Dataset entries

=-=-=

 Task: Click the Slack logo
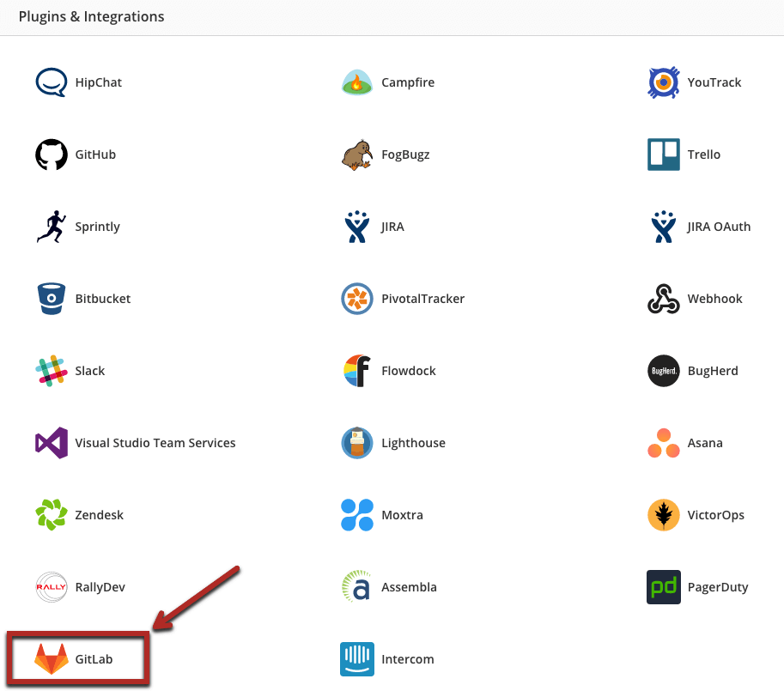pyautogui.click(x=51, y=371)
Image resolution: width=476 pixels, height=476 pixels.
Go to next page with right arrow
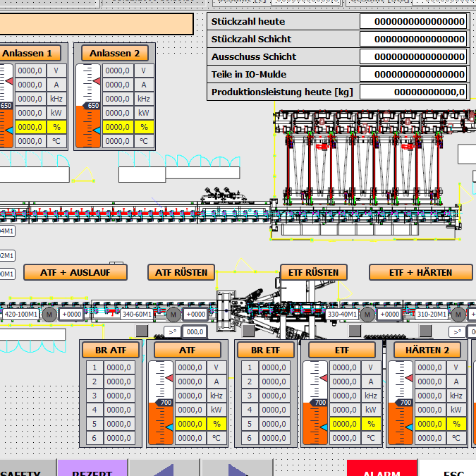(236, 470)
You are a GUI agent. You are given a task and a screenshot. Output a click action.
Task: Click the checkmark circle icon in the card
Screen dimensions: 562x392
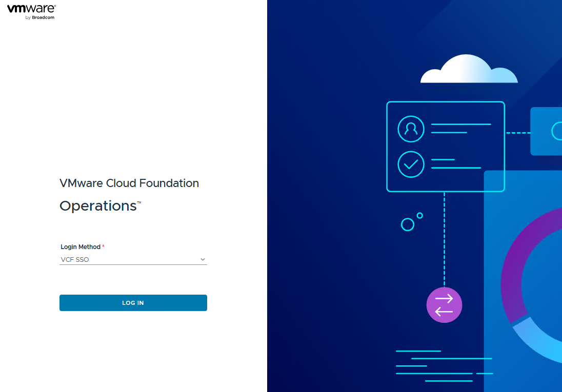[411, 164]
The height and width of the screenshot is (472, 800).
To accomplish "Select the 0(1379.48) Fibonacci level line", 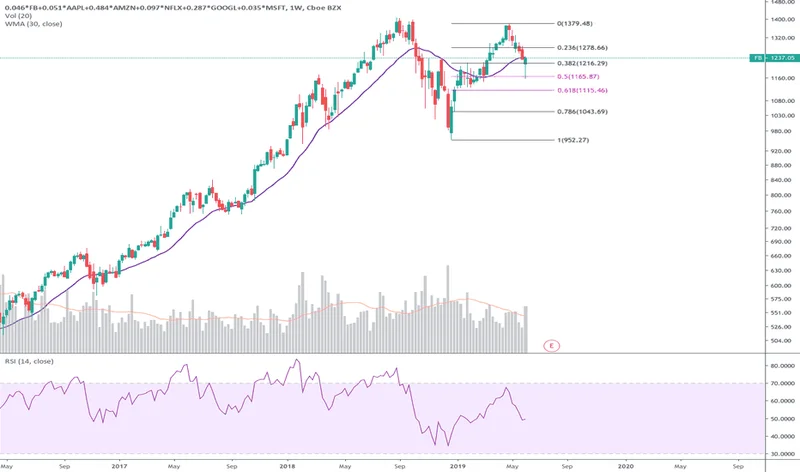I will [500, 23].

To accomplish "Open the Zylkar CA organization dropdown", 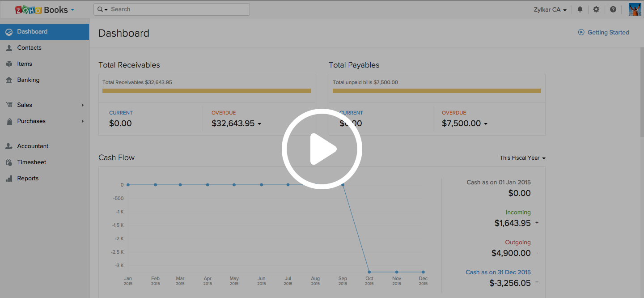I will [x=550, y=9].
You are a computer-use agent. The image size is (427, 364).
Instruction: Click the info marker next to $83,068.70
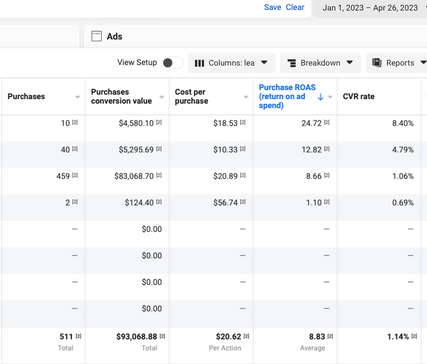[159, 175]
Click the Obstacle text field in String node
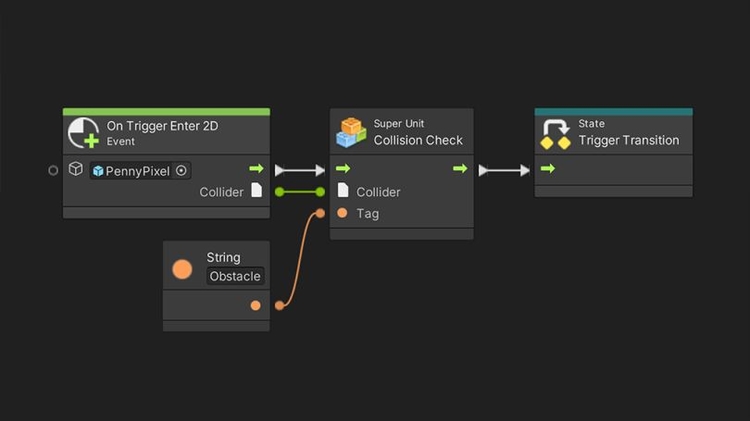This screenshot has height=421, width=750. (x=235, y=276)
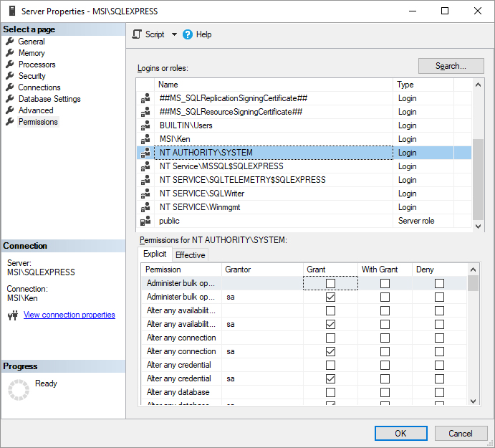This screenshot has width=495, height=448.
Task: Click the connection properties icon in Connection panel
Action: tap(12, 315)
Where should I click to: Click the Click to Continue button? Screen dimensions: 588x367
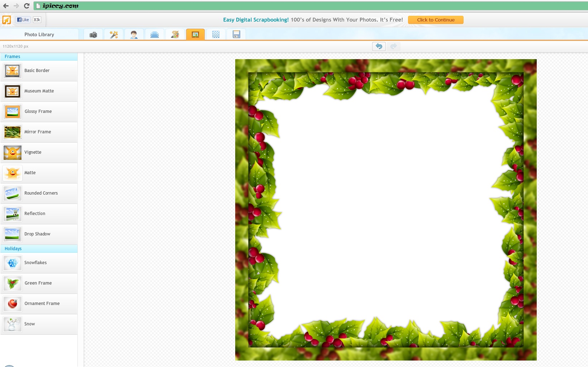436,20
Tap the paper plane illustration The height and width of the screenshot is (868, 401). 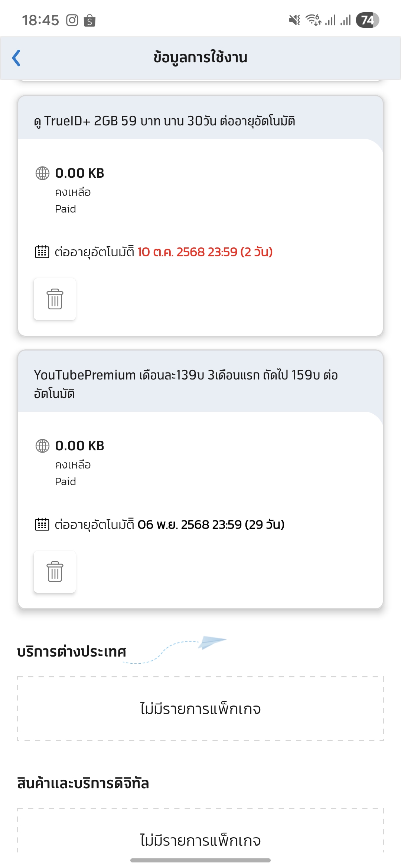212,642
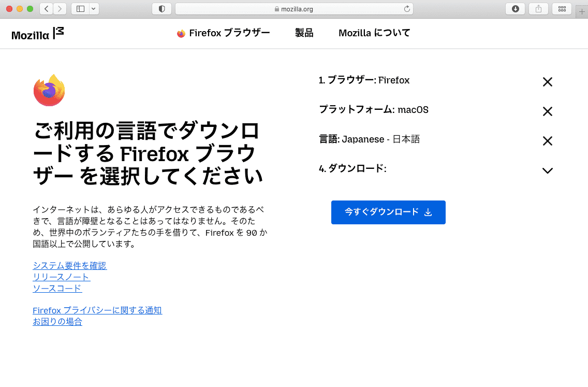Dismiss the Japanese language selection via X

point(547,140)
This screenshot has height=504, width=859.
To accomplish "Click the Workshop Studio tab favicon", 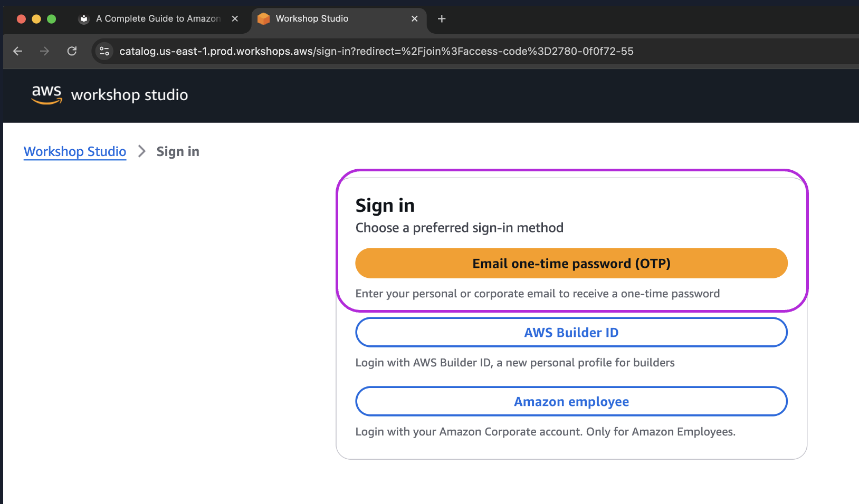I will point(263,19).
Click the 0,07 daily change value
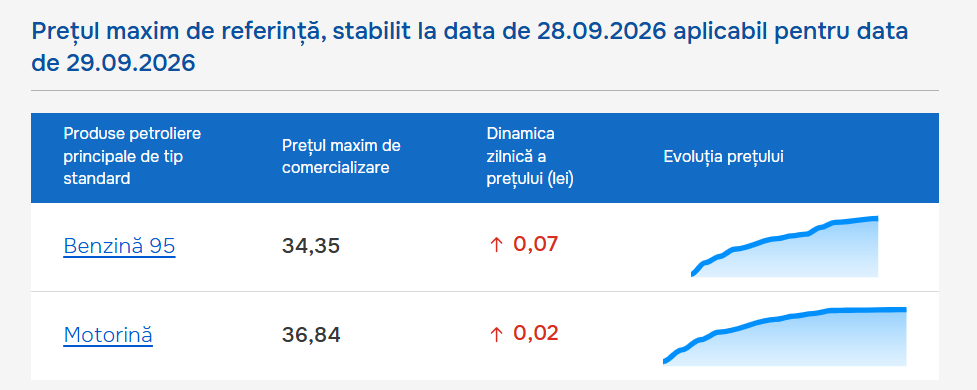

=-=-=

§ **What you have to do**
Filter the data above down to lines with the word "agent", and copy them.

§ **Result below**
You are a GUI agent. You are given a task and a screenshot. Output a click action.
You are a computer-use agent. The image size is (427, 364).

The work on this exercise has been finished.